Items listed in a dataset
::::

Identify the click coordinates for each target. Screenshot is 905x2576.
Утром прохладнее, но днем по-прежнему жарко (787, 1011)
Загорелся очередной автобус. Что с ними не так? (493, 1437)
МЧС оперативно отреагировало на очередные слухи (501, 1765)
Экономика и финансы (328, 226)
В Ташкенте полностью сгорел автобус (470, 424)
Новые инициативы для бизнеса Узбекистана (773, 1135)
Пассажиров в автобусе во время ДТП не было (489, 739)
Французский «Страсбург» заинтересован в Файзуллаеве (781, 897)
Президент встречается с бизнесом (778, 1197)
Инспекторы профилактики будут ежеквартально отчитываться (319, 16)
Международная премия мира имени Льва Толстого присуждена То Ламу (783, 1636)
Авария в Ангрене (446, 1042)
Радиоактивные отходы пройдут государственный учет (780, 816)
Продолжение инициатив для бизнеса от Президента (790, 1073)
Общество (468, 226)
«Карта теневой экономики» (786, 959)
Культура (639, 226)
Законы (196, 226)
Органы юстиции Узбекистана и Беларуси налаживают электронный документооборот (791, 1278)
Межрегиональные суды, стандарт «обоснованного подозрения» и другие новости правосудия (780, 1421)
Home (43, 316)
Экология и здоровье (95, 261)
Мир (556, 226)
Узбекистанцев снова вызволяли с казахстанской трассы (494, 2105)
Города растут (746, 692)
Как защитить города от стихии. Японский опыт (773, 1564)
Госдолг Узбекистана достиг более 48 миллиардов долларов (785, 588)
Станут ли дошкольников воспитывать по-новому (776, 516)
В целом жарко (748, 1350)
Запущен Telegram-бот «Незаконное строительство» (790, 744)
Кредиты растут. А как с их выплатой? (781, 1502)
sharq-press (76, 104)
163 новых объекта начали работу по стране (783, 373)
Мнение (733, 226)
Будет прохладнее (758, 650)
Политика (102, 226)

::::

GOAL OF THE EXERCISE:
Give back each entry above precisely as it was written.

TASK SOLUTION:
Identify the click coordinates for each target. Screenshot is 905x2576.
Утром прохладнее, но днем по-прежнему жарко (787, 1011)
Загорелся очередной автобус. Что с ними не так? (493, 1437)
МЧС оперативно отреагировало на очередные слухи (501, 1765)
Экономика и финансы (328, 226)
В Ташкенте полностью сгорел автобус (470, 424)
Новые инициативы для бизнеса Узбекистана (773, 1135)
Пассажиров в автобусе во время ДТП не было (489, 739)
Французский «Страсбург» заинтересован в Файзуллаеве (781, 897)
Президент встречается с бизнесом (778, 1197)
Инспекторы профилактики будут ежеквартально отчитываться (319, 16)
Международная премия мира имени Льва Толстого присуждена То Ламу (783, 1636)
Авария в Ангрене (446, 1042)
Радиоактивные отходы пройдут государственный учет (780, 816)
Продолжение инициатив для бизнеса от Президента (790, 1073)
Общество (468, 226)
«Карта теневой экономики» (786, 959)
Культура (639, 226)
Законы (196, 226)
Органы юстиции Узбекистана и Беларуси налаживают электронный документооборот (791, 1278)
Межрегиональные суды, стандарт «обоснованного подозрения» и другие новости правосудия (780, 1421)
Home (43, 316)
Экология и здоровье (95, 261)
Мир (556, 226)
Узбекистанцев снова вызволяли с казахстанской трассы (494, 2105)
Города растут (746, 692)
Как защитить города от стихии. Японский опыт (773, 1564)
Госдолг Узбекистана достиг более 48 миллиардов долларов (785, 588)
Станут ли дошкольников воспитывать по-новому (776, 516)
В целом жарко (748, 1350)
Запущен Telegram-бот «Незаконное строительство» (790, 744)
Кредиты растут. А как с их выплатой? (781, 1502)
sharq-press (76, 104)
163 новых объекта начали работу по стране (783, 373)
Мнение (733, 226)
Будет прохладнее (758, 650)
Политика (102, 226)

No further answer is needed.